Repeat the records below, swapping every "Describe the element" for "Tell me about the element" and leaving everything else unchanged.

--- start Records supplied ---

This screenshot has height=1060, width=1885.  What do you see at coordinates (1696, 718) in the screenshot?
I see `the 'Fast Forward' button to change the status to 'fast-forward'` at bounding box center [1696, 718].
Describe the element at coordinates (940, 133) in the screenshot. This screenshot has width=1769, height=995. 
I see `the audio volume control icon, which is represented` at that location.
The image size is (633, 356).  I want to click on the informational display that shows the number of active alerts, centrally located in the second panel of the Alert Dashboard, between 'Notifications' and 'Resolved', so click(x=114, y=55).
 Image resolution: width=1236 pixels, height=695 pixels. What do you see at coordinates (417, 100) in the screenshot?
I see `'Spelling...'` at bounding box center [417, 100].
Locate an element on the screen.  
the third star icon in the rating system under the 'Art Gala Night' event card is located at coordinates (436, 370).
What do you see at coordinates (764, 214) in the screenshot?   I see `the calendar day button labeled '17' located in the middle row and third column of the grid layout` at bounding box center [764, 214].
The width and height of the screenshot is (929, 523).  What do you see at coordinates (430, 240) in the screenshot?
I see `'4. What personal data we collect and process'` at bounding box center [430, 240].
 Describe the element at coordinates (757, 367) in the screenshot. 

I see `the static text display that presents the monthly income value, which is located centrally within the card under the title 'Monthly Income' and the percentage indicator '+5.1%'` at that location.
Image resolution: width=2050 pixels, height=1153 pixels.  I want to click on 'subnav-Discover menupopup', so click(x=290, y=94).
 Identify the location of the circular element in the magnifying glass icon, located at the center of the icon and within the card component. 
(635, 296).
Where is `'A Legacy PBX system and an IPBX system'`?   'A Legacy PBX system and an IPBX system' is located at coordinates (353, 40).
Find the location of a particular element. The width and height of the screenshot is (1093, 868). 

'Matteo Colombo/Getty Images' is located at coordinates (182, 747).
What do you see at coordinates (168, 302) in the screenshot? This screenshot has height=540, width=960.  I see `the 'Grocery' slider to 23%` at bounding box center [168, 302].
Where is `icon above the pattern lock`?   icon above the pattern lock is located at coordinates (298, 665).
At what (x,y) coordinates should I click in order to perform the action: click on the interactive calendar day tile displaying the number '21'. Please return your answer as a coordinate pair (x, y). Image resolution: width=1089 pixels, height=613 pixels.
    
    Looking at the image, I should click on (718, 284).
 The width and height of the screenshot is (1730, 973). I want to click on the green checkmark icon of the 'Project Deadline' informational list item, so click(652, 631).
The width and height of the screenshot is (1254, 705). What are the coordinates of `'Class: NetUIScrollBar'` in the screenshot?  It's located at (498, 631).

--- end Records supplied ---

◆ Solution to this task ◆
This screenshot has height=1060, width=1885.  What do you see at coordinates (1696, 718) in the screenshot?
I see `the 'Fast Forward' button to change the status to 'fast-forward'` at bounding box center [1696, 718].
Tell me about the element at coordinates (940, 133) in the screenshot. This screenshot has width=1769, height=995. 
I see `the audio volume control icon, which is represented` at that location.
The image size is (633, 356).  I want to click on the informational display that shows the number of active alerts, centrally located in the second panel of the Alert Dashboard, between 'Notifications' and 'Resolved', so click(x=114, y=55).
 Image resolution: width=1236 pixels, height=695 pixels. What do you see at coordinates (417, 100) in the screenshot?
I see `'Spelling...'` at bounding box center [417, 100].
Locate an element on the screen.  
the third star icon in the rating system under the 'Art Gala Night' event card is located at coordinates (436, 370).
What do you see at coordinates (764, 214) in the screenshot?   I see `the calendar day button labeled '17' located in the middle row and third column of the grid layout` at bounding box center [764, 214].
The width and height of the screenshot is (929, 523).  What do you see at coordinates (430, 240) in the screenshot?
I see `'4. What personal data we collect and process'` at bounding box center [430, 240].
 Tell me about the element at coordinates (757, 367) in the screenshot. 

I see `the static text display that presents the monthly income value, which is located centrally within the card under the title 'Monthly Income' and the percentage indicator '+5.1%'` at that location.
Image resolution: width=2050 pixels, height=1153 pixels.  I want to click on 'subnav-Discover menupopup', so click(x=290, y=94).
 Identify the location of the circular element in the magnifying glass icon, located at the center of the icon and within the card component. 
(635, 296).
Where is `'A Legacy PBX system and an IPBX system'`?   'A Legacy PBX system and an IPBX system' is located at coordinates (353, 40).
Find the location of a particular element. The width and height of the screenshot is (1093, 868). 

'Matteo Colombo/Getty Images' is located at coordinates (182, 747).
What do you see at coordinates (168, 302) in the screenshot? This screenshot has height=540, width=960.  I see `the 'Grocery' slider to 23%` at bounding box center [168, 302].
Where is `icon above the pattern lock`?   icon above the pattern lock is located at coordinates (298, 665).
At what (x,y) coordinates should I click in order to perform the action: click on the interactive calendar day tile displaying the number '21'. Please return your answer as a coordinate pair (x, y). Image resolution: width=1089 pixels, height=613 pixels.
    
    Looking at the image, I should click on (718, 284).
 The width and height of the screenshot is (1730, 973). I want to click on the green checkmark icon of the 'Project Deadline' informational list item, so click(652, 631).
The width and height of the screenshot is (1254, 705). What are the coordinates of `'Class: NetUIScrollBar'` in the screenshot?  It's located at (498, 631).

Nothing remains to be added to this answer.